What you should do: Reproduce the records below without changes, from the line that contains "Screen dimensions: 380x187" through the line that contains "[1591, 321]", including both of those lines.
begin Given records
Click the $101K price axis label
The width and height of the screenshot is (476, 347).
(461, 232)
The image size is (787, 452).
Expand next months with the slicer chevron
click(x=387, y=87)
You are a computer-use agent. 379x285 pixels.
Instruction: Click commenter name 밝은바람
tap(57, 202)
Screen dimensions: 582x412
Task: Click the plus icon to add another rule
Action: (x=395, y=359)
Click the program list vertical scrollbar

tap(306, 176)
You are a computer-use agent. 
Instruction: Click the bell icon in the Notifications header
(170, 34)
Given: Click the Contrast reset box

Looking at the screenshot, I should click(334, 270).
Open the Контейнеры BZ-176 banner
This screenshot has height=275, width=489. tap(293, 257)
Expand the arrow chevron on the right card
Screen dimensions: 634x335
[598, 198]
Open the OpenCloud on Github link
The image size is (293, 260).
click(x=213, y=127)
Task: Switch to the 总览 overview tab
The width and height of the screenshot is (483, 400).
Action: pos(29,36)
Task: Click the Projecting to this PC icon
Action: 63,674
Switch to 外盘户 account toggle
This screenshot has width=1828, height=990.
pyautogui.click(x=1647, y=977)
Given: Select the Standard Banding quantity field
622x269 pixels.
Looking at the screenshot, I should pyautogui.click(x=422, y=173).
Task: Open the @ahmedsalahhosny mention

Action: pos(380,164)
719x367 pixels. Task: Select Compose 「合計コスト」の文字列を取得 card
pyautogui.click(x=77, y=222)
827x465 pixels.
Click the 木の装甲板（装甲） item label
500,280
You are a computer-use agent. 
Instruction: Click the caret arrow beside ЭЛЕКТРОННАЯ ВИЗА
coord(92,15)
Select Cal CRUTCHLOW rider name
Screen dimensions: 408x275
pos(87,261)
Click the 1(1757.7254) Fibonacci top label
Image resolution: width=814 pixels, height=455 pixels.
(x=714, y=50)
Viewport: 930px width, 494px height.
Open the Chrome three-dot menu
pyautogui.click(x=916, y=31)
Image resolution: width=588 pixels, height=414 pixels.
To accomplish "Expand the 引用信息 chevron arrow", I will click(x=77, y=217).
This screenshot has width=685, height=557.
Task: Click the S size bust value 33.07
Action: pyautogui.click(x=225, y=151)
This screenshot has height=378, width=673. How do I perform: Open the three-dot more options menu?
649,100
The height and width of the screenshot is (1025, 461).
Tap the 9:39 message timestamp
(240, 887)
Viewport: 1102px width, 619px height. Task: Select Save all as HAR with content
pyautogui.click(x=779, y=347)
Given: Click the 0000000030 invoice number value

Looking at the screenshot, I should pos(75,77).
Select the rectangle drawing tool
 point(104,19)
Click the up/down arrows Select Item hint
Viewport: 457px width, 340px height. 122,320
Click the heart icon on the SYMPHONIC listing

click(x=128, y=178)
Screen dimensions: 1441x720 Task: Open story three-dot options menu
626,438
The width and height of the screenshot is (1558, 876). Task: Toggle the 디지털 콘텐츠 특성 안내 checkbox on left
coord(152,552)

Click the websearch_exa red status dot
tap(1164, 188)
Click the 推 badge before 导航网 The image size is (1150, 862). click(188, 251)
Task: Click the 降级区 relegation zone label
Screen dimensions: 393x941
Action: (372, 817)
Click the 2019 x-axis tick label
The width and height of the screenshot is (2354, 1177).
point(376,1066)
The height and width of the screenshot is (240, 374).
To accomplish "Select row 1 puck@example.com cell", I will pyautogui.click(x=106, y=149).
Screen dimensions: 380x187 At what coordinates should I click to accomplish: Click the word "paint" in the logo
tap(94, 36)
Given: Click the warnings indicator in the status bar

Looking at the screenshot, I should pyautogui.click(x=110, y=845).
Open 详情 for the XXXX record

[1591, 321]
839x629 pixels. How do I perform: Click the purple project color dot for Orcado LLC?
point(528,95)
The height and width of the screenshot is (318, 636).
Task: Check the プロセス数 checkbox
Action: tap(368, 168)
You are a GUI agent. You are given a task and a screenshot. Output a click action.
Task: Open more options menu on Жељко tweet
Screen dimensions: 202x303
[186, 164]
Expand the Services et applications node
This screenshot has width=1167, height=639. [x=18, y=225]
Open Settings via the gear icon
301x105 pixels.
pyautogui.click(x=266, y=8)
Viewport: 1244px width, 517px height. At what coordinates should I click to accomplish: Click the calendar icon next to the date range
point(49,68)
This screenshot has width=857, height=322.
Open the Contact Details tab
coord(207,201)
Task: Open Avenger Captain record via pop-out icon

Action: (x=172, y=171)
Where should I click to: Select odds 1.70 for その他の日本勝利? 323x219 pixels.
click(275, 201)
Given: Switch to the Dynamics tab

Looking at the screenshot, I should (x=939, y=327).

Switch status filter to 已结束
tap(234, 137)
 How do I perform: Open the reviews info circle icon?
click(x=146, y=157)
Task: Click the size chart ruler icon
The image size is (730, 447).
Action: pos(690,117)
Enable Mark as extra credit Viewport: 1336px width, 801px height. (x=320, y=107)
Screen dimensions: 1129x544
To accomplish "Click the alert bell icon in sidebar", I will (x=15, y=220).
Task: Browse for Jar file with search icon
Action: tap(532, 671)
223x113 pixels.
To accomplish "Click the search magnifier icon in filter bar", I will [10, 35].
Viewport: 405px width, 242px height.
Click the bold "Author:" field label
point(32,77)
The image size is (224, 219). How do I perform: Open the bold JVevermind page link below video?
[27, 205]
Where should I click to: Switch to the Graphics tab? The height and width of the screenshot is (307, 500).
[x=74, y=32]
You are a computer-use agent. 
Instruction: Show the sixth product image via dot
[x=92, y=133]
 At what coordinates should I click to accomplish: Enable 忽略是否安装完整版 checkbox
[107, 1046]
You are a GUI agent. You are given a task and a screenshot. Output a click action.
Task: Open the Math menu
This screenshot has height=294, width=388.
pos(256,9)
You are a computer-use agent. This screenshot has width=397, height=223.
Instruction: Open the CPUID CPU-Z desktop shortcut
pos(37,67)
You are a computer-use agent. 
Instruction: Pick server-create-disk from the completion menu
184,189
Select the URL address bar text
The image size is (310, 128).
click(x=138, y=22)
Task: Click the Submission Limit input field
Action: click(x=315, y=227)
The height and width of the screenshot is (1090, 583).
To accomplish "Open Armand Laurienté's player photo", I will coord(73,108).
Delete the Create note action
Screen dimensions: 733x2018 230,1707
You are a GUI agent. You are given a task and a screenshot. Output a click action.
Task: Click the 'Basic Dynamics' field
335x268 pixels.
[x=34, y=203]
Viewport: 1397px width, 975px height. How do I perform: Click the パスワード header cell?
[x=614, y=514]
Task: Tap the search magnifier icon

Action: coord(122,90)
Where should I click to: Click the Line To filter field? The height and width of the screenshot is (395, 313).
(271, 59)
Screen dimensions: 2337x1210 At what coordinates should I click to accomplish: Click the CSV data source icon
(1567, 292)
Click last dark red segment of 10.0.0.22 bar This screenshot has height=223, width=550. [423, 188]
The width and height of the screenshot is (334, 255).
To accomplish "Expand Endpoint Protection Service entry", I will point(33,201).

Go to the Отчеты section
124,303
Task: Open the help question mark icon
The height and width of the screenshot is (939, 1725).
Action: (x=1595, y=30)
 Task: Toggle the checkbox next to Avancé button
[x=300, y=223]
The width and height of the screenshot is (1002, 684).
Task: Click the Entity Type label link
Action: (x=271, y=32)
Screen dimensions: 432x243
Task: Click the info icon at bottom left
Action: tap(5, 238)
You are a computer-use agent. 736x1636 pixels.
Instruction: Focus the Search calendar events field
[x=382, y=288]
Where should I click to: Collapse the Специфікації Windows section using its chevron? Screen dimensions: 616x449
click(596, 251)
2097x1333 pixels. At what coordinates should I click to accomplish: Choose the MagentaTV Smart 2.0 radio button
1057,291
end Given records
Exercise response:
Screen dimensions: 380x187 At what coordinates should I click to accomplish: Click the word "paint" in the logo
tap(94, 36)
Given: Click the warnings indicator in the status bar

Looking at the screenshot, I should pyautogui.click(x=110, y=845).
Open 详情 for the XXXX record

[1591, 321]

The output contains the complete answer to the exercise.